One solution is to identity map all page table. That way we would not need to differentiate virtual and physical address and could easily access the tables. But it clutters the virtual address space and increases fragmentation. And it makes creating page tables much more complicated since we need a physical frame whose corresponding page isn't already used for something else.
An alternative solution is to map the page tables only temporary. So to read/write a page table, we would map it to some free virtual address. We could use a small pool of such virtual addresses and reuse them for various tables. This method occupies only few virtual addresses and is thus a good solution for 32-bit systems, which have small address spaces. But it makes things much more complicated since the temporary mapping requires updating other page tables, which need to be mapped, too.
We will use another solution, which uses a trick called _recursive mapping_.
### Recursive Mapping
The trick is to map the P4 table recursively: The last entry doesn't point to a P3 table, but to the P4 table itself. Through this entry, all page tables are mapped to an unique virtual address.
TODO image
To access for example the P4 table itself, we use the address that chooses the 511th P4 entry, the 511th P3 entry, the 511th P2 entry and the 511th P1 entry. Thus we choose the same P4 frame over and over again and finally end up on it, too. Through the offset (12 bits) we choose the desired entry.

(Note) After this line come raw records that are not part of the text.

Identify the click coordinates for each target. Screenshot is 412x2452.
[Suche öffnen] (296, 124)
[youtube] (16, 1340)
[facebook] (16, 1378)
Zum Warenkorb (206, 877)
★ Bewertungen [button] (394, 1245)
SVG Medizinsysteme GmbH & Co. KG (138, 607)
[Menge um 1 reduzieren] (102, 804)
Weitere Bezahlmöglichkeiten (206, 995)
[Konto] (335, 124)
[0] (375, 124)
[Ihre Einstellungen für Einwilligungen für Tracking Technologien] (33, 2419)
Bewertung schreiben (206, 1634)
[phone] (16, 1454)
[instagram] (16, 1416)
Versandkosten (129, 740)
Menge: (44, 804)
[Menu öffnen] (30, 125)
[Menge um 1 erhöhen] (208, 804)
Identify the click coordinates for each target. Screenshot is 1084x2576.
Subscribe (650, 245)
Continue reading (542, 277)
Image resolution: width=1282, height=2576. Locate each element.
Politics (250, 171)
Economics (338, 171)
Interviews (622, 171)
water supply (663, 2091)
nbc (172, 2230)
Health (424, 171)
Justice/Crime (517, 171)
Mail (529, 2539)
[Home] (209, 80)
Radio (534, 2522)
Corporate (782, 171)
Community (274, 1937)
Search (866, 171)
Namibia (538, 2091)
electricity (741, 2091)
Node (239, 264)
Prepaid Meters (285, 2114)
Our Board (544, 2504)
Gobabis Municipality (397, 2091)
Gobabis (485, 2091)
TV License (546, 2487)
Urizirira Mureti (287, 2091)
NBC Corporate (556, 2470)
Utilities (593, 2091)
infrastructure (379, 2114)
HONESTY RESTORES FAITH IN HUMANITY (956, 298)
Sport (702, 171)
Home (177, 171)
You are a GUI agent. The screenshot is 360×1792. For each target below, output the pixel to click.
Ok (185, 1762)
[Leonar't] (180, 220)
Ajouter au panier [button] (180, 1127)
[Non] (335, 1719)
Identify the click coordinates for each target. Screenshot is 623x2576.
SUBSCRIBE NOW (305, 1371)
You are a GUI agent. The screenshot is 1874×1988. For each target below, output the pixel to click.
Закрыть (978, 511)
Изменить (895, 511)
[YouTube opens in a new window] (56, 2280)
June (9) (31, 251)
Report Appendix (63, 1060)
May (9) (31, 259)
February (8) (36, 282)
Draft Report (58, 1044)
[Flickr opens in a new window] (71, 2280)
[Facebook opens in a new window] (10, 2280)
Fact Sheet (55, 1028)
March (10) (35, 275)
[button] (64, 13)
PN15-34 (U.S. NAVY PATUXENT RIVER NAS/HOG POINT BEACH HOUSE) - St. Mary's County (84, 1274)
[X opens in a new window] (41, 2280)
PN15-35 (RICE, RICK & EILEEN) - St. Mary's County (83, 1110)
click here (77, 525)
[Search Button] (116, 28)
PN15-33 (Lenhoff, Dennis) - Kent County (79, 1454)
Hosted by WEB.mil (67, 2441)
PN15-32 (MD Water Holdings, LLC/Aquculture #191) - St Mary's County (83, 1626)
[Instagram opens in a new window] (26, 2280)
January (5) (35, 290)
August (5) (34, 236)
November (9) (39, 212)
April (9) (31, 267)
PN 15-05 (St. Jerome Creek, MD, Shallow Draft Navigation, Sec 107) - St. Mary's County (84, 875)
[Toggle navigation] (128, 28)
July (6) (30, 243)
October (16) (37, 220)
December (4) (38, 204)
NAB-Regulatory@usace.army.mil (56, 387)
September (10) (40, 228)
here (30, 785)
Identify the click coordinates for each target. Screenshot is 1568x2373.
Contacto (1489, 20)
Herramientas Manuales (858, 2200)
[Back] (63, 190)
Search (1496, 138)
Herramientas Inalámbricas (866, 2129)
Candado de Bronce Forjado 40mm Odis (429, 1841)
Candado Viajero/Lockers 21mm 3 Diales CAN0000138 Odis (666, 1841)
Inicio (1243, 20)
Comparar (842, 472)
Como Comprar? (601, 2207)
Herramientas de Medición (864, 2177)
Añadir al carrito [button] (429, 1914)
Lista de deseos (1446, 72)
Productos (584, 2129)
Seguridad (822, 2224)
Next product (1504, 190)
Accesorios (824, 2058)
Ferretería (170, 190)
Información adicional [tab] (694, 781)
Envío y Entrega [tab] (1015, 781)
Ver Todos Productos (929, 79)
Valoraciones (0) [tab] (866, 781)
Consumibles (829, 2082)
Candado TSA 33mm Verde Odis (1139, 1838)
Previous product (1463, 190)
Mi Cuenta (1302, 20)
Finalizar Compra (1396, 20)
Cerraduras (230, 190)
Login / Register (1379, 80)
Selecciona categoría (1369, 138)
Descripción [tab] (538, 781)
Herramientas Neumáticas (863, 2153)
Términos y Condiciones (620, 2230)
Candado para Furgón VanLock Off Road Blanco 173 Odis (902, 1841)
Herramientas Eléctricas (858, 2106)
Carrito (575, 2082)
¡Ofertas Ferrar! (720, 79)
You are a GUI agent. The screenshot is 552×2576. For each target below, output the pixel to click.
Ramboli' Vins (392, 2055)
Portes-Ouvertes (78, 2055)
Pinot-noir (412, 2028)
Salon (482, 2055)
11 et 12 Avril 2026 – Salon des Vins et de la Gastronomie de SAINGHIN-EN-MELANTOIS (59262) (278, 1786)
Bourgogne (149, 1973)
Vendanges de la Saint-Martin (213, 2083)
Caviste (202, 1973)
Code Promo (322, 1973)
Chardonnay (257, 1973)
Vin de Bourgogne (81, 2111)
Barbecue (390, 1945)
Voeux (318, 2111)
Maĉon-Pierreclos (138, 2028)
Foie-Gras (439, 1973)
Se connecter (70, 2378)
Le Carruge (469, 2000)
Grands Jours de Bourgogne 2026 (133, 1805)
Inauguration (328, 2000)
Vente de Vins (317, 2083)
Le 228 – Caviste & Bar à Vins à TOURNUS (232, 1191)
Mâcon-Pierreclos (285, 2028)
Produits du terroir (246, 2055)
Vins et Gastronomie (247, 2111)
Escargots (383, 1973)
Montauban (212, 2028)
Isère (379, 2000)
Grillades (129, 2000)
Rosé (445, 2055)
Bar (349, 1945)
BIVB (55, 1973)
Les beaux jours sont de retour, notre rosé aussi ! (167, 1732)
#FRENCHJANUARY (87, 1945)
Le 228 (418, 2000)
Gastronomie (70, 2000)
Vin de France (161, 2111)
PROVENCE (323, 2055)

To access a P3 table, we do the same but choose the real P4 index instead of the fourth loop. So if we like to access the 42th P3 table, we use the address that chooses the 511th entry in the P4, P3, and P2 table, but the 42th P1 entry.
When accessing a P2 table, we only loop two times and then choose entries that correspond to the P4 and P3 table of the desired P2 table. And accessing a P1 table just loops once and then uses the corresponding P4, P3, and P2 entries.
So we can access and modify page tables of all levels by just setting one P4 entry once. It may seem a bit strange at first, but is a very clean and simple solution once you wrapped your head around it.
The math checks out, too. If all page tables are used, there is 1 P4 table, 511 P3 tables (the last entry is used for the recursive mapping), `511*512` P2 tables, and `511*512*512` P1 tables. So there are `134217728` page tables altogether. Each page table occupies 4KiB, so we need `134217728 * 4KiB = 512GiB` to store them. That's exactly the amount of memory that can be accessed through one P4 entry since `4KiB per page * 512 P1 entries * 512 P2 entries * 512 P3 entries = 512GiB`.
### Implementation
To map the P4 table recursively, we just need to point the 511th entry to the table itself. Of course we could do it in Rust, but it would require some unsafe pointer fiddling. It's easier to just add some lines to our boot assembly:
```nasm
mov eax, p4_table
or eax, 0b11 ; present + writable
mov [p4_table + 511 * 8], eax
```
I put it right after the `setup_page_tables` label, but you can add it wherever you like.
### The special addresses
Now we can use special virtual addresses to access the page tables. The P4 table is available at `0xfffffffffffff000`. Let's add a P4 constant to the `table` submodule:
```rust
pub const P4: *mut Table = 0xffffffff_fffff000 as *mut _;
```
Let's switch to the octal system, since it makes more sense for the other special addresses. The P4 address from above is equivalent to `0o177777_777_777_777_777_0000` in octal. You can see that is has index `777` in all tables and offset `0000`. The `177777` bits on the left are the sign extension bits, which are copies of the 47th bit. They are required because x86 only uses 48bit virtual addresses.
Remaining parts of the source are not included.